Port Clinton, Ohio - The final day of NRA's Long Range High Power Rifle Championship is devoted to Palma. A course of shooting different from others, it's been known to send some shooters home early.
"We saw one guy who fired the first relay, grabbed his equipment, and went home," said Gary, a competitor from Michigan. "Guess it's not for everybody."
Palma differs from the regular Long Range course of fire in three ways; the number of shots, time and distance. Most of the NRA's Long Range matches are 20 shots at 1,000 yards in 30 minutes.

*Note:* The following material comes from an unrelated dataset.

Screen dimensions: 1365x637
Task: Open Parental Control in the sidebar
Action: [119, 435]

In Palma, shooters have 22 minutes to fire 15 shots at 800, 900 and 1,000 yards (No, not 22 minutes to shoot all three relays. 22 minutes per relay).
Gathering at 7am for squadding, competitors are divided into groups of four. Two groups go to the pits and the other two head for the firing line. Group One shoots at 800 yards while the Group Two takes care of the scoring. 22 minutes later they switch. Once the first two relays are complete, Group Three and Four return from the pits and shoot at 800 and 900 yards. They continue flipping back and forth until the process is complete.

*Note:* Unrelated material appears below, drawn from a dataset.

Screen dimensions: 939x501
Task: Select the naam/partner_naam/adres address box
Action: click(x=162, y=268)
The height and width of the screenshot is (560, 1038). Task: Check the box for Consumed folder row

"They've been shooting everything at 1,000 yards all week. Switching to 800 and 900 yards is a little tough for some," said one NRA official. "But they'll find their sea legs. They always do."
As the day began, Shane Barnhart of the US Army Marksmanship Unit was holding on to a one point lead. There are 450 potential points that a shooter can earn in Palma, each of which Barnhart needs for the win. Whether or not the switch to 800 and 900 yards and a shorter firing time will hurt or help Barnhart is yet to be seen. It will not send him home early, but there are plenty of others who already fell victim to the challenge of Palma.